RECORD SET section start

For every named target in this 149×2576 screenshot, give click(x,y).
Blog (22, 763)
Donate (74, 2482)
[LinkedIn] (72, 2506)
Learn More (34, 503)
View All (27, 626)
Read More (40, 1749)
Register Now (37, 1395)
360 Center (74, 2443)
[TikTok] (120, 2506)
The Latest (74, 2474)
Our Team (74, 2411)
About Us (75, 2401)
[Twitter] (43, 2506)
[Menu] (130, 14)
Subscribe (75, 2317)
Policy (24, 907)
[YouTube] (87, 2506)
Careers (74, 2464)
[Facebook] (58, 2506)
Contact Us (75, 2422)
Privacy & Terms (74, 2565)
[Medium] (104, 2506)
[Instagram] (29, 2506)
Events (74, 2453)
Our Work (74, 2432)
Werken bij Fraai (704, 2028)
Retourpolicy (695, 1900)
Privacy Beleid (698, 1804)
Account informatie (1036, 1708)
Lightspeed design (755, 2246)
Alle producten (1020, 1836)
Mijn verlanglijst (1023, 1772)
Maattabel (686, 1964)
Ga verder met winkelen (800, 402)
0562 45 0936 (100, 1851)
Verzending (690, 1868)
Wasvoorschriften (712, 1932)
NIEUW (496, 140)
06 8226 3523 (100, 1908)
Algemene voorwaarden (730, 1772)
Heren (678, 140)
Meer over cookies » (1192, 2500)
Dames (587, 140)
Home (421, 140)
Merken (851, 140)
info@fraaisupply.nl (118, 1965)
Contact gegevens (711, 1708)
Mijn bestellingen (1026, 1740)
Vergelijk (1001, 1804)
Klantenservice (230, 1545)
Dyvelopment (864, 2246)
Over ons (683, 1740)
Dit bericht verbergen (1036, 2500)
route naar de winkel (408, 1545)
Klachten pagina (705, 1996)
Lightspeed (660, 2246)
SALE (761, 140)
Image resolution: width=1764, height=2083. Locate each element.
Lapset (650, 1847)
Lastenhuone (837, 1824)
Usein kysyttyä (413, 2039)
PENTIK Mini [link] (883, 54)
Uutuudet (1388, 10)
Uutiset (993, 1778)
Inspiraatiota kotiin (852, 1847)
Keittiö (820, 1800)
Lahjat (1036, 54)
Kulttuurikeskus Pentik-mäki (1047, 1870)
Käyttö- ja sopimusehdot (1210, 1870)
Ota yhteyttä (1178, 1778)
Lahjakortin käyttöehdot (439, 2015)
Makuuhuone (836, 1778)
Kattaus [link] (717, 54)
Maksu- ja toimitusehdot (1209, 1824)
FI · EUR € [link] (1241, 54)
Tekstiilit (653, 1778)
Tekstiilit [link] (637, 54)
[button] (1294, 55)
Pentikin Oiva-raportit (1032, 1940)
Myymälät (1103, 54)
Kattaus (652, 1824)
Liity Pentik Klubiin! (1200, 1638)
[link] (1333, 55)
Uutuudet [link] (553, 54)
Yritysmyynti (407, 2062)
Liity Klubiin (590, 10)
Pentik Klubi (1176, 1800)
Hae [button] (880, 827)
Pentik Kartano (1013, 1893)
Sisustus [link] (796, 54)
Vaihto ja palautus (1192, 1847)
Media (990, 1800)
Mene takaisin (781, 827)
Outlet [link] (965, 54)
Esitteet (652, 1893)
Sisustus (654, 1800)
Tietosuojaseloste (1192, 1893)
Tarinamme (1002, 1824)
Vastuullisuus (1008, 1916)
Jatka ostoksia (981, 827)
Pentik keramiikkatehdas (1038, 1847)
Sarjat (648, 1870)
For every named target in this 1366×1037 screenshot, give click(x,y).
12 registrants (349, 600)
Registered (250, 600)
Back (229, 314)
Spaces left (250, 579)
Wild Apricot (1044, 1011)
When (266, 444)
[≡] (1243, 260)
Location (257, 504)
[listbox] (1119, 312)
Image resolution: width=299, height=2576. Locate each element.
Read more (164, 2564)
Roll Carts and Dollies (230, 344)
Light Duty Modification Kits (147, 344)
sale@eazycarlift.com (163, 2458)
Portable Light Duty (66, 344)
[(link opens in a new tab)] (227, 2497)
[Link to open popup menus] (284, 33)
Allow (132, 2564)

RECORD SET section end

- PROBLEM STATEMENT: The answer is every line in the data where the word "Duty" appears.

- ANSWER BOX:
Light Duty Modification Kits (147, 344)
Portable Light Duty (66, 344)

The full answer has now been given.